» **YOUR OBJECTIVE**:
Could you rewrite the passage on Star Trek's philosophy starting at "It's a shame" and ending at "written about this?", swapping "illuminating" for "revealing"?

» **PASSAGE PROVIDED**:
::::

You can read "atheism" into Trek's philosophy if you're determined to, but it's hard to miss that Trek was explicitly, vocally, and consistently a celebration of the human potential. So "secular humanism" is a much more accurate and relevant descriptor for its guiding philosophy. It's also more realistic because it takes into account the fact that Roddenberry was not the sole creator of Trek by a long, long shot. You can be a humanist whether you believe in God or not. I daresay you can be a secular humanist whether you believe in God or not, simply by not letting that belief define your entire interaction with the world and people around you.

At the very least, you can believe in God but choose to write for a TV series that's secular humanist in its approach, just as you can be an atheist but choose to write fiction in which God explicitly exists -- or, like Stan Lee and Jack Kirby, can be Jewish and write about Norse gods being real. It's all fiction, after all. Sometimes it's just about telling stories, not proselytizing a belief system.
 
It's a shame that Gene Coon never seems to have been interviewed. It would be illuminating to know what some of his views were on topics like this. Can anyone recall anything D.C. Fontana has said or written about this?
 
I suppose it's possible that, in-universe, most of the senior staff (characters) of the Enterprise may have grown up in settings (pockets of civilization) where belief in God remained a part of the local culture, or at least under the influence of parents and mentors who had (even if society at large had rejected, ignored, never known it, etc) still maintained a strong religious tradition personally.

::::

» **INPUT DATA**:
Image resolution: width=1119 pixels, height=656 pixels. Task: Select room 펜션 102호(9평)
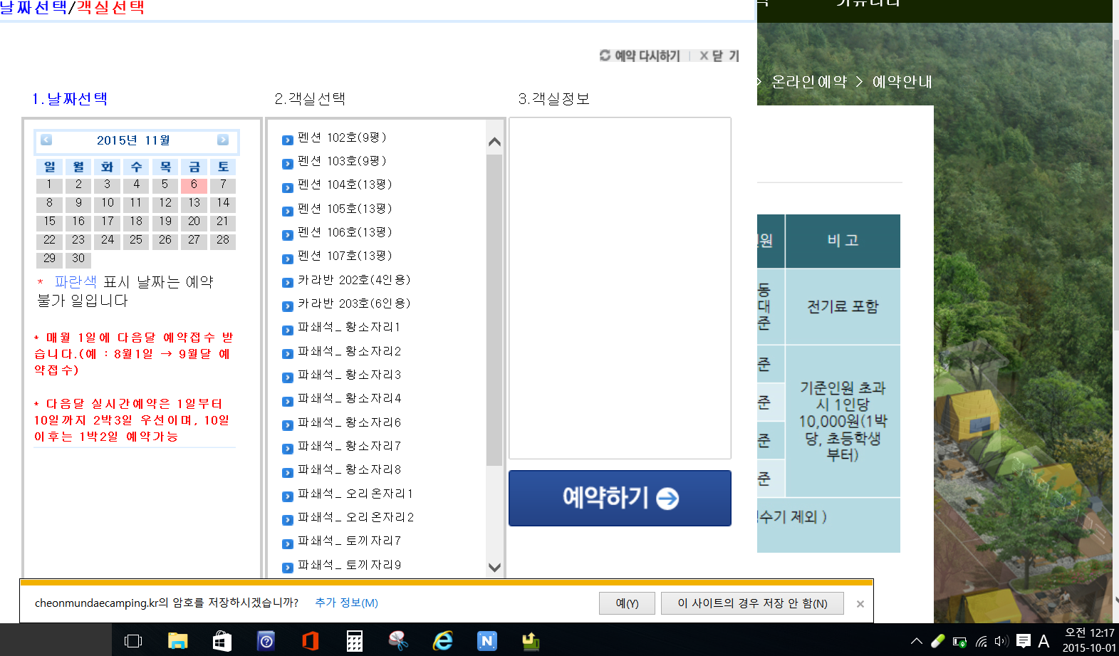341,137
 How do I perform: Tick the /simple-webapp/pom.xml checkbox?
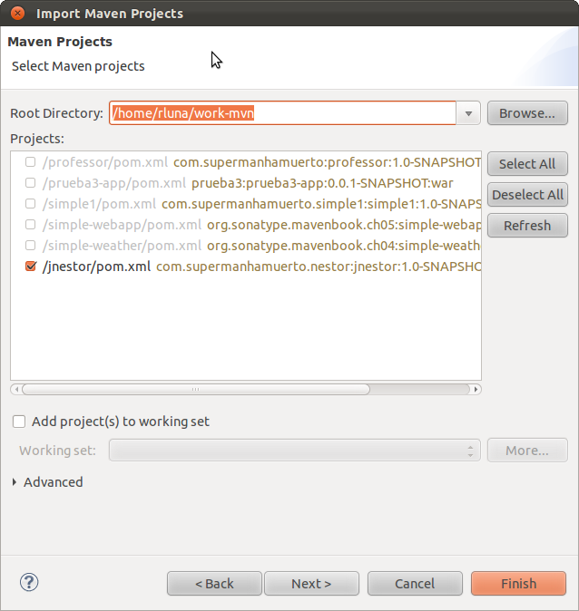pos(31,225)
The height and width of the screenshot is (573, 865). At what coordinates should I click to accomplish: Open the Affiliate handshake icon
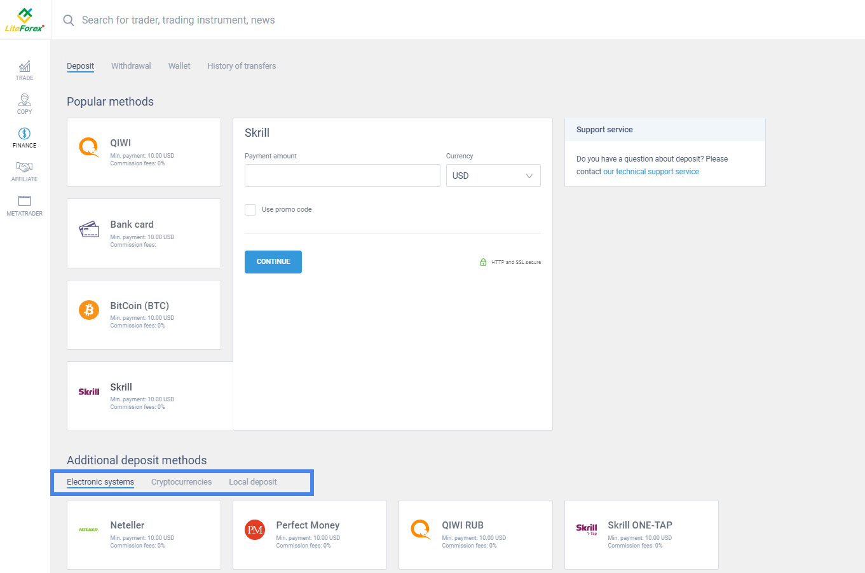point(24,167)

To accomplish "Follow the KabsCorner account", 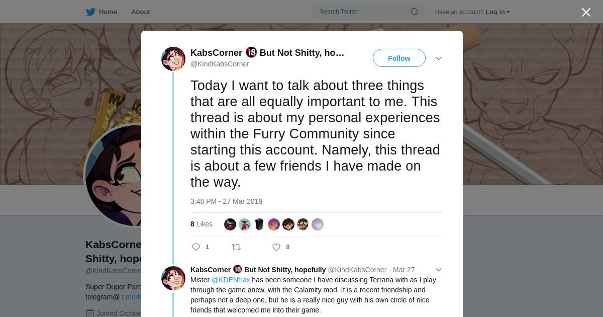I will (399, 58).
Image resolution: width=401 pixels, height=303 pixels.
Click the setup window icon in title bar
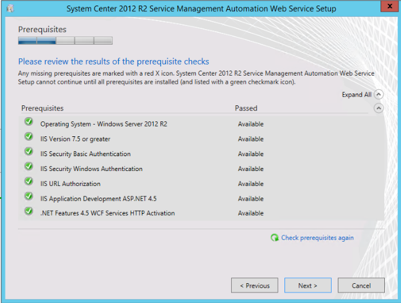pos(7,8)
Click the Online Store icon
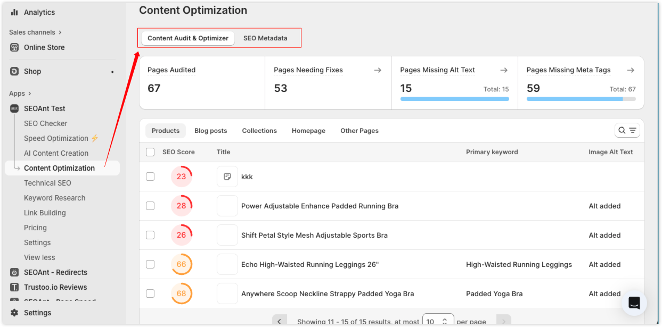662x327 pixels. (x=14, y=47)
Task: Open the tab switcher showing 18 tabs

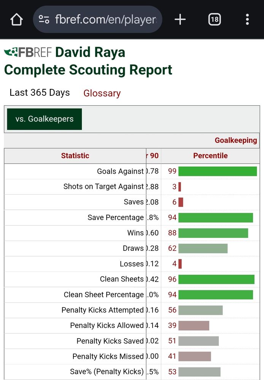Action: [215, 19]

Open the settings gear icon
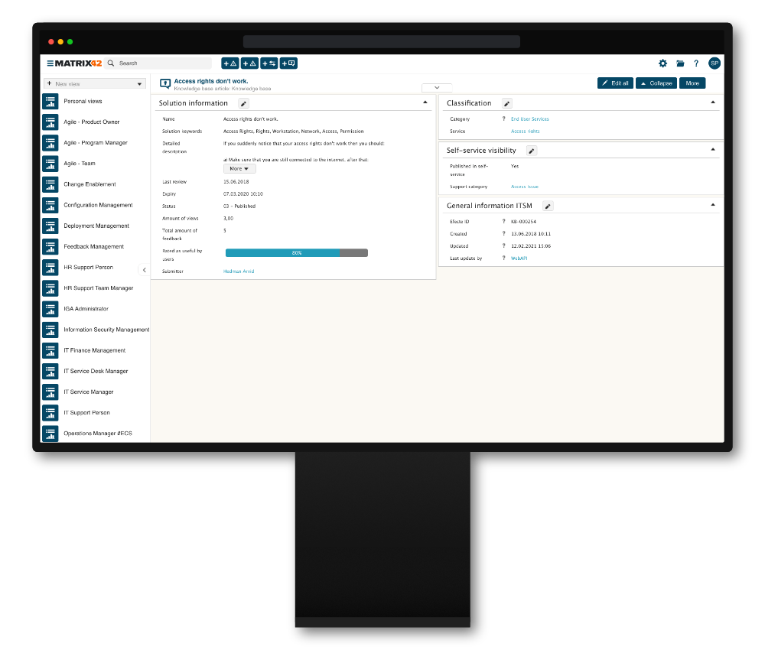662,63
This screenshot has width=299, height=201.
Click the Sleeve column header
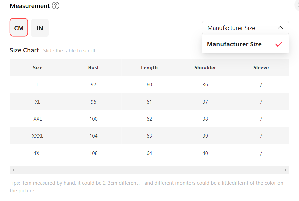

::::

» **REPLY**:
It's a shame that Gene Coon never seems to have been interviewed. It would be revealing to know what some of his views were on topics like this. Can anyone recall anything D.C. Fontana has said or written about this?